On the way home, we saw a Rail on the side of the road at Lake Seppings. We turned-around. Even though heaps of cars were flying down the road, the Buff-banded Rail was still there going about its business.

We decided to stop at the Lake Seppings Nature Trail to see if more Rails were about. We found Nasturtiums and Sweet Peas growing along the path — with Purple Morning glories for good measure. The Red and Yellow Nasturtiums had mixed in a profusion of colors. There were heaps of Butterflies including the small Blotched Dusky-blue. At the bird hide we found a Spotless Crake and a Little Grassbird. There were 25 Black-fronted Dotterels on the mud flat 40 feet from us that were almost invisible in their breeding colors. As we were walking out we spotted a form of the Western Yellow Robin that is only found in the Albany area.

On March 17 we were off at 7am heading west toward Denmark. There are so many National Parks in Australia that not all of them are shown on the maps. William Bay NP (35.025S 117.236E) between Albany and Denmark, was an unexpected good find today. It had scenery, paved roads, beach, swimming areas, birds, and a trail — everything except a bathroom.

We stopped along the road to watch and photograph a Wedge-tailed Eagle eating a Kangaroo that was lying in the eastbound lane.
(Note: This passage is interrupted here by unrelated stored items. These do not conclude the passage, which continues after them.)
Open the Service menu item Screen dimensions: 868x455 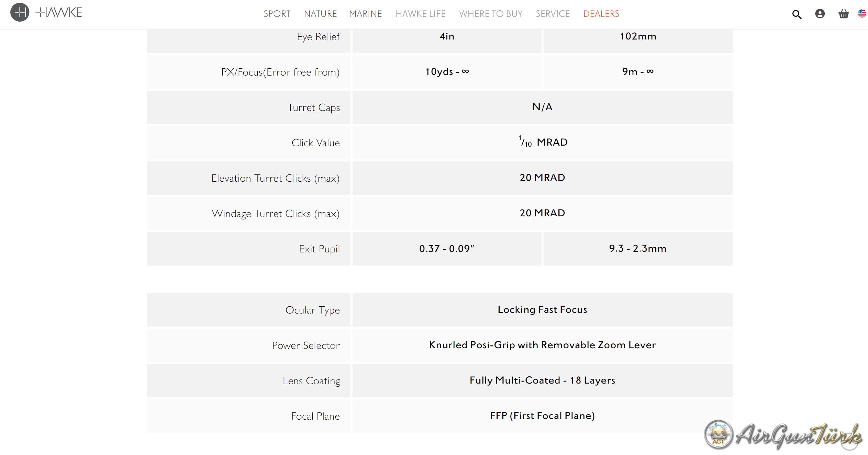coord(553,14)
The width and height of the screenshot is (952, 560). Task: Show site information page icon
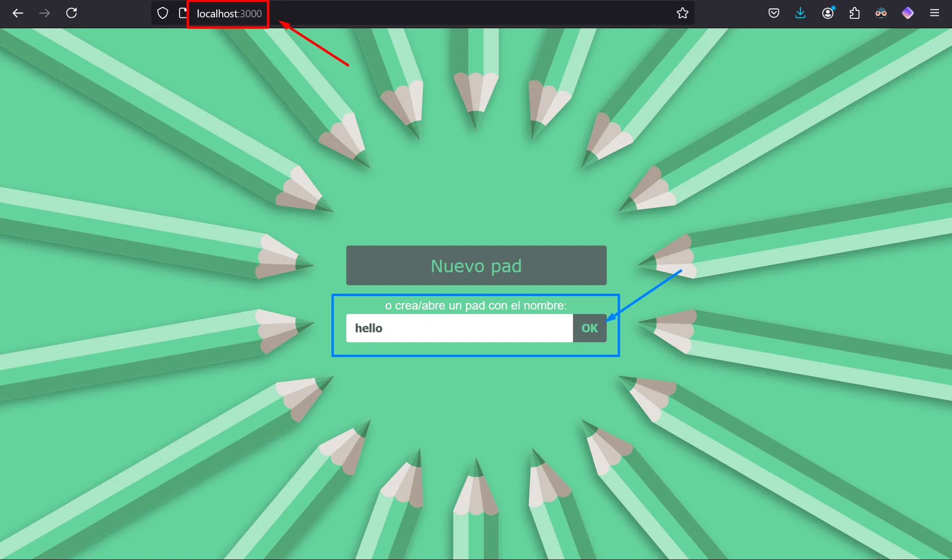(x=183, y=13)
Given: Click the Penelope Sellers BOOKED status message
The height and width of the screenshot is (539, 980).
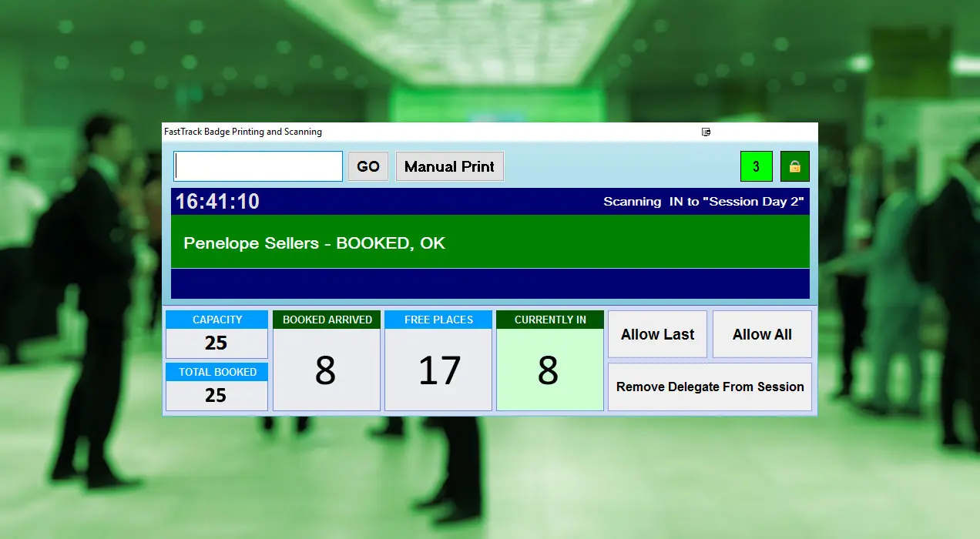Looking at the screenshot, I should pyautogui.click(x=314, y=242).
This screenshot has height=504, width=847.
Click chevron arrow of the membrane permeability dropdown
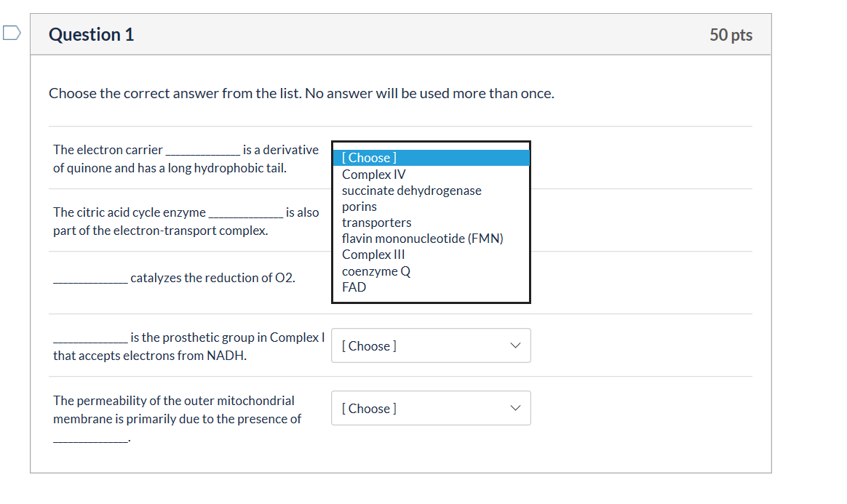click(x=515, y=408)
A car came along and the Eagle tried to carry the Kangaroo off with one foot. He dropped the Kangaroo, but landed on a fence post to guard it till the coast was clear.
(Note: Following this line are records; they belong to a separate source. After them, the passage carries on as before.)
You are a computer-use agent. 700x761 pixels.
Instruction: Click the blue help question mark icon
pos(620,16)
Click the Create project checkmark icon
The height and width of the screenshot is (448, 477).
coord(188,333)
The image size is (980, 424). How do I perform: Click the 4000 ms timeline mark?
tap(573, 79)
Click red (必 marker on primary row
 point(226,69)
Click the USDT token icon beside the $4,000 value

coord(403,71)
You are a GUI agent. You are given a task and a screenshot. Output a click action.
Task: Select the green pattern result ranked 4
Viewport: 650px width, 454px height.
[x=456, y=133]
We arrived at the Fern Gulley Cottages outside Nannup at 4pm. We met out hosts Ian and Bonnie. Right off we had mobs of White-naped Honeyeaters and Red Wattlebirds on the back porch. Later Ringnecked Parrots dropped in as well.

About 6:30pm we went for a wander around the grounds. My wife spotted a Western Shrike-tit high in a tree. It was really flashy. On March 18 we went for an early 2-hour walk along the Blackwood River. The Red Wattlebirds were bathing in the stranded pools. Waves of Parrots were moving thru the tall trees along the banks.

My wife found a Yellow-rumped Pardalote in the bushes. It has a yellow belly when it is perched, and covered in black spots.

The river is reduced to standing pools since it hasn’t rained in months.

When the Wattlebirds are away the Honeyeaters will feed from the honey-water on the porch. The Wattlebirds are afraid of us, but chase the other birds away from the feeders on the porch. We decided to sit on the porch so the little birds could eat.

Pretty soon Magpies showed up at the porch. We threw rocks at them to chase them away from the feeders. They thought we were feeding them. One Magpie was so stupid it flew down to the ground and found our rocks and ate them.

For Lunch we went to the Tathra Winery & Restaurant near our cottage. We started with baked Pumpkin Soup with swirled cream & Herbs, and a pinwheel roll. For the main course, my wife had baked Ricotta Cheese with veggie & fruit salad and chutney. I had Marron (freshwater Lobster) with veggie & fruit salad. The salad dressing was homemade-spiced Balsamic Vinegar. Deliciously Beautiful!!!

After lunch we took a power nap. When we woke-up, I noticed a Corella sitting in the tree by our porch. This turned out to be the rare SW Western Corella — I got one picture that showed the faint red spot on the chest. The Corella seemed to be traveling with an Australian Magpie (this was strange since Corellas usually travel in flocks of thousands). They sat together for a long time on a limb and flew off together.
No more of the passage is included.